### TEXTO FORNECIDO

Concurso Cultural: 1° lugar.

sábado, janeiro 29, 2011

A Descoberta de uma alma.
Bruna Mendes Roza Rodrigues
Blog: http://bubuhdulce.blogspot.com

Nunca soube realmente o que eu era ou o que eu deveria ser. Nunca soube sorrir na hora errada ou afogar-me em lágrimas na hora certa. Nunca soube decidir o quão seria forte, ou não. Porém, desde que soube o que minha alma pensa, passei da ilusão para a verdadeira solidão. Descobrir o verdadeiro valor de um sorriso talvez se encontre na mesma intensidade de descobrir o sopro da palavra, já que lá do fundo vem o verdadeiro reflexo do que encontro em minha alma. Nisso, Clarice me inspira. Clarice consegue reviver cada pedaço da minha carne, do meu olhar ao redor de um mundo que nada vale, que dificilmente escolhe-me. Sua influência transgride o nada para o tudo, o vazio para o completo. Seu olhar sobre o mundo passa a mim a clareza do que posso ou não encontrar em uma vida que ainda não encontrei.

### TRECHO DOS DADOS

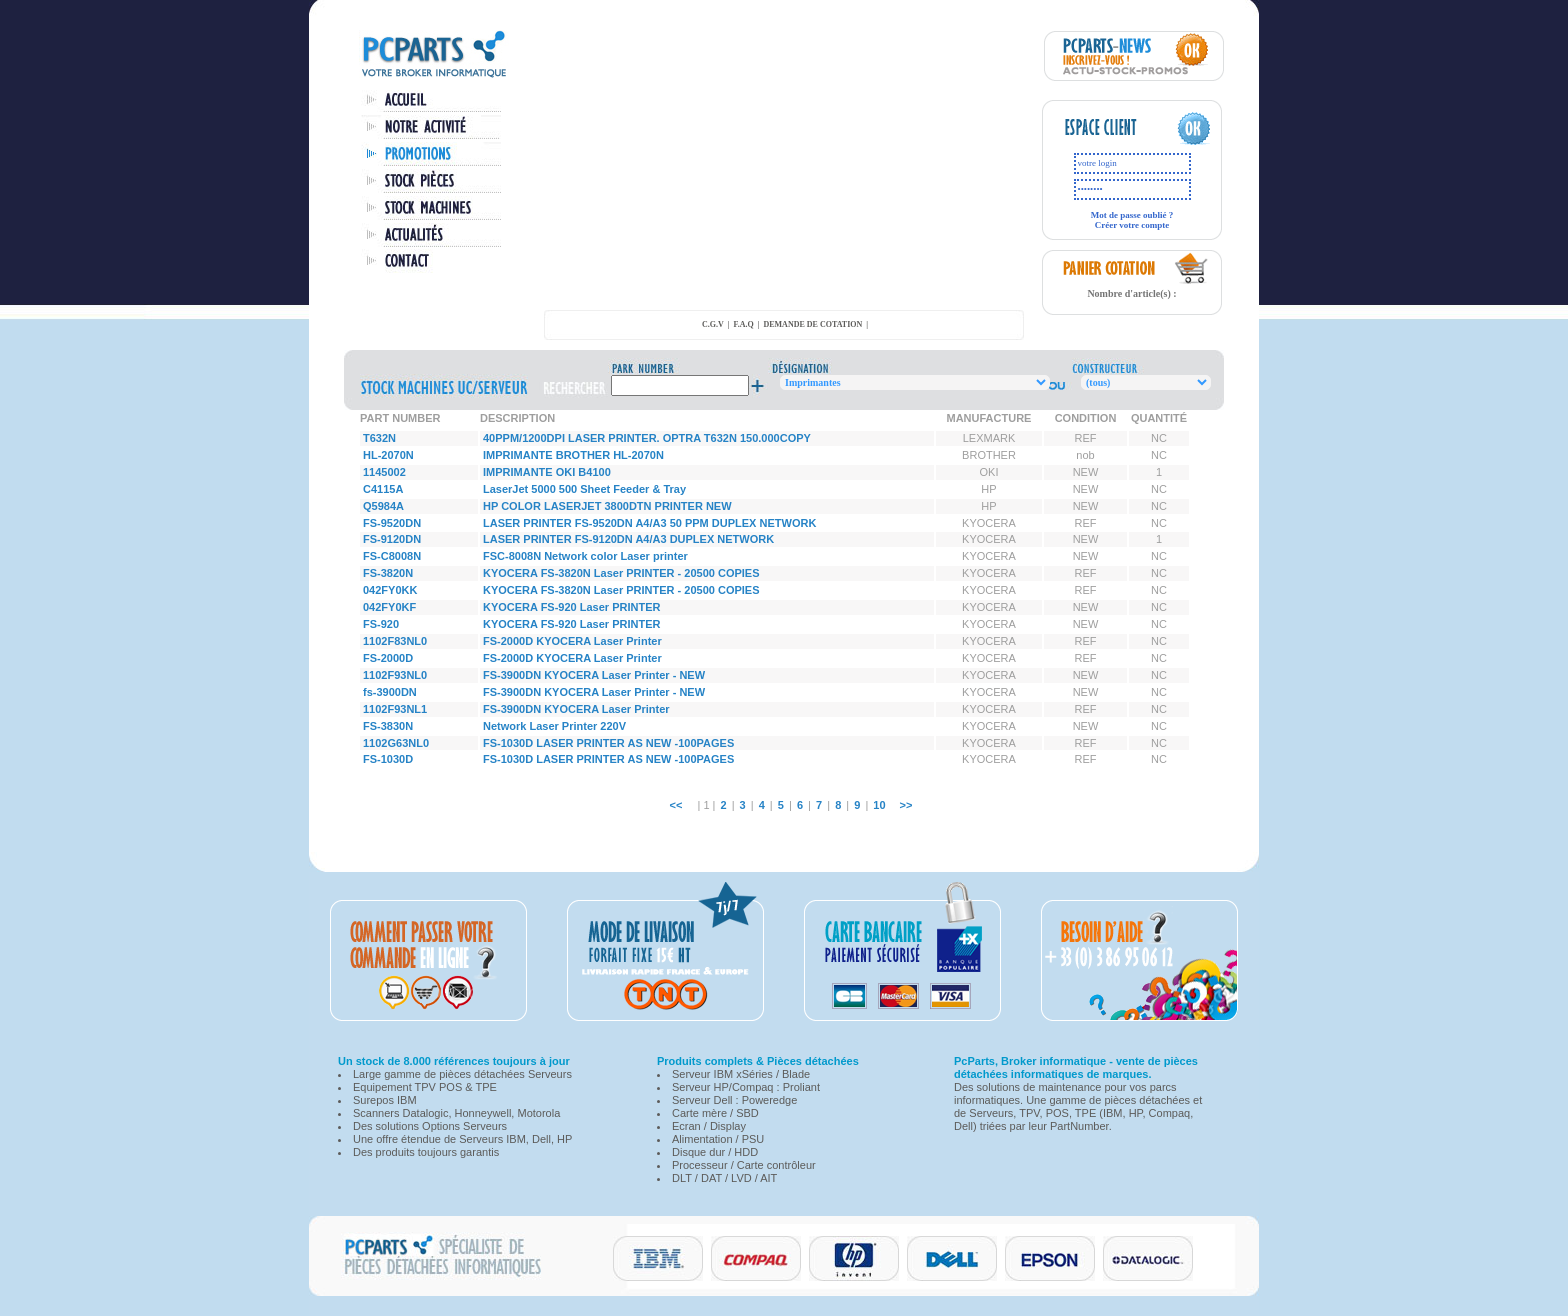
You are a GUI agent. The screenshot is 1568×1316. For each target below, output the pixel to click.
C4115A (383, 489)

### PROBLEMA PROPOSTO
Você pode retomar o texto sobre a descoberta de uma alma e a influência de Clarice, continuando-o logo depois da última frase?

### RESPOSTA DA TAREFA
Clarice leva-me para um interior no qual ainda não havia encontrado. Um interior nulo e completo de enigmas irracionais que não posso descobrir. Leva-me para uma possível vida fora da vida. Leva-me para outro mundo. Mundo no qual encontrei ao entrar dentro de mim, depois de tentar decifrar seu interior. Sua influência foi tamanha que hoje, escrevo de uma maneira prestes a libertar tudo o que sempre tentei, mas que com as dificuldades não fui capaz de conseguir. Clarice entrou em minha alma e em um pedaço de minha existência. Como se fosse um diário de minhas palavras, descobri em seus feitos uma outra sensação. Sensações do completo e do vazio, do ser e não ser, do ter encontrado o que talvez não quisesse ter sido encontrado.
Clarice reavivou com seu sopro de virtudes e pensamentos, uma outra parte de meu interior. Descobri que posso ser e posso sentir. Descobri que uma simples e modesta palavra muda um interior perdido. Descobri a luz em cada palavra e em cada pedaço de um olhar diante da vida.
Mostrou a mim que cada palavra tem um significado tão forte capaz de matar e reviver, capaz de reacender o fogo dos olhos de quem um dia havia perdido. Foquei-me em sua liberdade individual de alcançar suas plenitudes sem que o meio pudesse ser capaz de interferir, pois para mergulhar em seu mundo, é preciso ter consciência de seu próprio psicológico. Suas palavras são tão intensas capaz de transformar toda uma vida, por isso conseguiu mexer com nossos mais secretos medos e desejos. Transformou meus mais secretos medos em próprios desejos.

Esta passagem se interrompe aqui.